My job today is to convince you to read Agatha of Little Neon as our mid-winter Read With Us selection. Kym wrote about why you should read it here. Bonny wrote about why you should read it here. And, we all recognize that we’re fast on the heels of our last book, but this one is short and good and a perfect sort of follow up to Matrix.
Here’s the description of the book from GoodReads:
Agatha has lived every day of the last nine years with her sisters: they work together, laugh together, pray together. Their world is contained within the little house they share. The four of them are devoted to Mother Roberta and to their quiet, purposeful life.
But when the parish goes broke, the sisters are forced to move. They land in Woonsocket, a former mill town now dotted with wind turbines. They head up a halfway house, where they live alongside castoffs like the jawless Tim Gary and the headstrong Lawnmower Jill. Agatha is forced to venture out into the world alone, to teach math at a local all-girls high school, where for the first time in years she will have to reckon with what she sees and feels all on her own. Who will she be if she isn’t with her sisters? These women, the church, have been her home–or has she just been hiding?
Disarming, delightfully deadpan, and full of searching, Claire Luchette’s Agatha of Little Neon offers a view into the lives of women and the choices they make. It is a novel about female friendship and devotion, the roles made available to us, and how we become ourselves.

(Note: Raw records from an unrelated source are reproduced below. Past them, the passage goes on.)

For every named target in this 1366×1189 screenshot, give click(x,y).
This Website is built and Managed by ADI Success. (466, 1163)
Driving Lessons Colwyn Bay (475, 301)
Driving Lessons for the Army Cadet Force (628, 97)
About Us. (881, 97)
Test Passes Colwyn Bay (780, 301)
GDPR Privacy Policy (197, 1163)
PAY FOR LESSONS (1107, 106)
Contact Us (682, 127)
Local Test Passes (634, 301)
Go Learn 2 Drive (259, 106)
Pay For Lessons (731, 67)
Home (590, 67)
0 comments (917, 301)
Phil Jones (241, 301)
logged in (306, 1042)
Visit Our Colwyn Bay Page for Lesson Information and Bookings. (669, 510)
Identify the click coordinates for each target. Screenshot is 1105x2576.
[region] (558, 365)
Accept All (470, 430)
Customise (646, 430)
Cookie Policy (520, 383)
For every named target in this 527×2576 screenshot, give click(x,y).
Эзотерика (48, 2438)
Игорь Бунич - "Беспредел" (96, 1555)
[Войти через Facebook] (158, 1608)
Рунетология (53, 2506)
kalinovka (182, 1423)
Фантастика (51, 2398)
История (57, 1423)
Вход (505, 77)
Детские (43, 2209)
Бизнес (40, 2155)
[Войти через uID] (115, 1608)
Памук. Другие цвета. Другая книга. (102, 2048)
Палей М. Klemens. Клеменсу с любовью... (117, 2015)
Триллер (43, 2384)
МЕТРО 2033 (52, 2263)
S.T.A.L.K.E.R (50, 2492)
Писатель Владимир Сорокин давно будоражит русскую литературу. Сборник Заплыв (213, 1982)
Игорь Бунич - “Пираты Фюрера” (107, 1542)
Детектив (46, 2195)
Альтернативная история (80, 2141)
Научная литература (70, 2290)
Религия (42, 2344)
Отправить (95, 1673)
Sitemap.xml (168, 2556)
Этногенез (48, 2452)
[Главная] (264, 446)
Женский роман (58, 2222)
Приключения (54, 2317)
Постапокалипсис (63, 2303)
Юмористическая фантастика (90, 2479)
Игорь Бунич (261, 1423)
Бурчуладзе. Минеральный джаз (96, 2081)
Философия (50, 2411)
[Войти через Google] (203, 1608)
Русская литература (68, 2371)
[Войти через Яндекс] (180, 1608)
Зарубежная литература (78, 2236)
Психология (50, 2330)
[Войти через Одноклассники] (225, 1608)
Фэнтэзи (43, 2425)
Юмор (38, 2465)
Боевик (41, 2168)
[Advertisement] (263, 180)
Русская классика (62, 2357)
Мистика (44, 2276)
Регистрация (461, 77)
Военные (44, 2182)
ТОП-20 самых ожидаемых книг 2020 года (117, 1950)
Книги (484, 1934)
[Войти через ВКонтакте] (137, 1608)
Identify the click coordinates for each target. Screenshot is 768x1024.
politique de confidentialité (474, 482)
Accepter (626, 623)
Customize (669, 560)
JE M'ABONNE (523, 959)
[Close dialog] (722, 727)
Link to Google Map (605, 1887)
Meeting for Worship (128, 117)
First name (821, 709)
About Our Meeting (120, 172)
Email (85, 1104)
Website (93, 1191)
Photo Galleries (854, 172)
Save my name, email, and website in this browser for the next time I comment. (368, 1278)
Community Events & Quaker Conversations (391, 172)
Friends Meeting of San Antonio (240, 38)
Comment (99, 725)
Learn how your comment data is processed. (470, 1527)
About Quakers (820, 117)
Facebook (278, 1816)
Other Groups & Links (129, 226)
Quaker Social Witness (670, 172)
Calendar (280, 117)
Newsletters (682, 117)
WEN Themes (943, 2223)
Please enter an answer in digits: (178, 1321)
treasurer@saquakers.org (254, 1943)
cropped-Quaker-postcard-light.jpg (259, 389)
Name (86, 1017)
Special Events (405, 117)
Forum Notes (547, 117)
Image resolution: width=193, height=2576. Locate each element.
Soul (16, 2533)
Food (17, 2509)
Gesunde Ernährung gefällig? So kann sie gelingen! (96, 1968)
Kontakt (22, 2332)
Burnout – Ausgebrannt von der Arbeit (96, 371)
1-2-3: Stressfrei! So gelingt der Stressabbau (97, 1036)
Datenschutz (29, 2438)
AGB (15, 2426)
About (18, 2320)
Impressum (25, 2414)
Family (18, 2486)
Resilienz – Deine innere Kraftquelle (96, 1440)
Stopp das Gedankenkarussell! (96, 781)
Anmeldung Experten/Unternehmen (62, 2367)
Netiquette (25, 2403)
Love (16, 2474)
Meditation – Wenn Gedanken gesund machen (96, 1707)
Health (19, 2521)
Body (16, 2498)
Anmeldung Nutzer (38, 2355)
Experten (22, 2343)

Agatha is definitely not a typical sister. And Little Neon is definitely not a convent. I’m going to capitalize on the alliteration in that 3rd paragraph and say that disarming and delightfully deadpan are terrific and accurate words to categorize this read. And all of that works together to make this the perfect . . . antidote . . . to Matrix. For all that Matrix was cloistered and ancient and obscure, Agatha is open and modern and real.
If you didn’t like Matrix, this book is for you. And if you loved Matrix, this book is still for you.
And I promise we won’t read a book about nuns again for a good, long time.